> _Set exercise_
Repeat the rows below word for word, from the start of the rows up to and including the line with "coordinates (1334, 890).".

◇ ◇ ◇ ◇ ◇ ◇ ◇

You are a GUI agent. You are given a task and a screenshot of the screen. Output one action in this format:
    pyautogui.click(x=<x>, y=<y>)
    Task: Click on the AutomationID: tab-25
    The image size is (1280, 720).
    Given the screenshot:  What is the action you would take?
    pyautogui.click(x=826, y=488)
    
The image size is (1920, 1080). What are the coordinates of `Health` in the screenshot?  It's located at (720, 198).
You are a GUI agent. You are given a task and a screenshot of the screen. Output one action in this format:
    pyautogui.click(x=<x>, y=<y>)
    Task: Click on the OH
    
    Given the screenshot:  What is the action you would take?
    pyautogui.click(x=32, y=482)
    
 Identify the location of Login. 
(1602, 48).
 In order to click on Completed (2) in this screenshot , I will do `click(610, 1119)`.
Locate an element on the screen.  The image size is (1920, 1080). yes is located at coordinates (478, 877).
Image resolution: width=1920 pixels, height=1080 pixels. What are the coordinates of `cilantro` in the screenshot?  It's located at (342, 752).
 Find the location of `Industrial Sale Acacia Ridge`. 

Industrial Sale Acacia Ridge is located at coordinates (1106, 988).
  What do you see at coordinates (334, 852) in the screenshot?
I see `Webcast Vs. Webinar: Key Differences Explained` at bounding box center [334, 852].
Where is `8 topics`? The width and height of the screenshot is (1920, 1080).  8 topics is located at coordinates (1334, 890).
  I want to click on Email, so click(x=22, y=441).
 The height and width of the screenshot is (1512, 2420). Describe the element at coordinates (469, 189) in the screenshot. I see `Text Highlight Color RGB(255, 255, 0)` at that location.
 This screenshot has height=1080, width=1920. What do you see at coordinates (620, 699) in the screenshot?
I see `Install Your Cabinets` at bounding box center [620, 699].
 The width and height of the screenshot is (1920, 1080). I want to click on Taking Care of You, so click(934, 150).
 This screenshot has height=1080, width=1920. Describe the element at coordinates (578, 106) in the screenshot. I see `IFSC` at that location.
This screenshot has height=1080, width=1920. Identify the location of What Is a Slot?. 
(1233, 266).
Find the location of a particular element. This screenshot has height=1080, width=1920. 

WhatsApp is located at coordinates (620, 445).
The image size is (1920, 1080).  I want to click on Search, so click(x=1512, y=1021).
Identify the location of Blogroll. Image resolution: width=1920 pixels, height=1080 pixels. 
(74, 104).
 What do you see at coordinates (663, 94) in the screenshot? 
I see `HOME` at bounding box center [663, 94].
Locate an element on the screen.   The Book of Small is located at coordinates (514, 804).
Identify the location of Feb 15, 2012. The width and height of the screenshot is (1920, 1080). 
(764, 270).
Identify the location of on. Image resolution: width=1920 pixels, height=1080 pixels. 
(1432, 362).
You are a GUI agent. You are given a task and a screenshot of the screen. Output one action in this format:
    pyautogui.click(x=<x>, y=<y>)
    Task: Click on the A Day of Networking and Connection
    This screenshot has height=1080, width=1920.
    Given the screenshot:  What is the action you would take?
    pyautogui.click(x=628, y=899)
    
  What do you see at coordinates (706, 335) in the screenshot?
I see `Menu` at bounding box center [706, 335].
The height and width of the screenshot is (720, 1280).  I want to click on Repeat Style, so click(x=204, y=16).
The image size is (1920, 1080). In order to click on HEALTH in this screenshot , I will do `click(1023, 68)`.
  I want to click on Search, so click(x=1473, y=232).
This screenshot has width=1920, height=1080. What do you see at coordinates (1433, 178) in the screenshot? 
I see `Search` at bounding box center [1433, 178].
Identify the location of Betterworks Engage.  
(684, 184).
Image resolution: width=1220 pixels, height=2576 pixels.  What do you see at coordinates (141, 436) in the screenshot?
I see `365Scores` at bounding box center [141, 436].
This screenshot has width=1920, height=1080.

◇ ◇ ◇ ◇ ◇ ◇ ◇

> _Exercise result_
You are a GUI agent. You are given a task and a screenshot of the screen. Output one action in this format:
    pyautogui.click(x=<x>, y=<y>)
    Task: Click on the AutomationID: tab-25
    The image size is (1280, 720).
    Given the screenshot:  What is the action you would take?
    pyautogui.click(x=826, y=488)
    
The image size is (1920, 1080). What are the coordinates of `Health` in the screenshot?  It's located at (720, 198).
You are a GUI agent. You are given a task and a screenshot of the screen. Output one action in this format:
    pyautogui.click(x=<x>, y=<y>)
    Task: Click on the OH
    
    Given the screenshot:  What is the action you would take?
    pyautogui.click(x=32, y=482)
    
 Identify the location of Login. 
(1602, 48).
 In order to click on Completed (2) in this screenshot , I will do `click(610, 1119)`.
Locate an element on the screen.  The image size is (1920, 1080). yes is located at coordinates (478, 877).
Image resolution: width=1920 pixels, height=1080 pixels. What are the coordinates of `cilantro` in the screenshot?  It's located at (342, 752).
 Find the location of `Industrial Sale Acacia Ridge`. 

Industrial Sale Acacia Ridge is located at coordinates (1106, 988).
  What do you see at coordinates (334, 852) in the screenshot?
I see `Webcast Vs. Webinar: Key Differences Explained` at bounding box center [334, 852].
Where is `8 topics`? The width and height of the screenshot is (1920, 1080).  8 topics is located at coordinates (1334, 890).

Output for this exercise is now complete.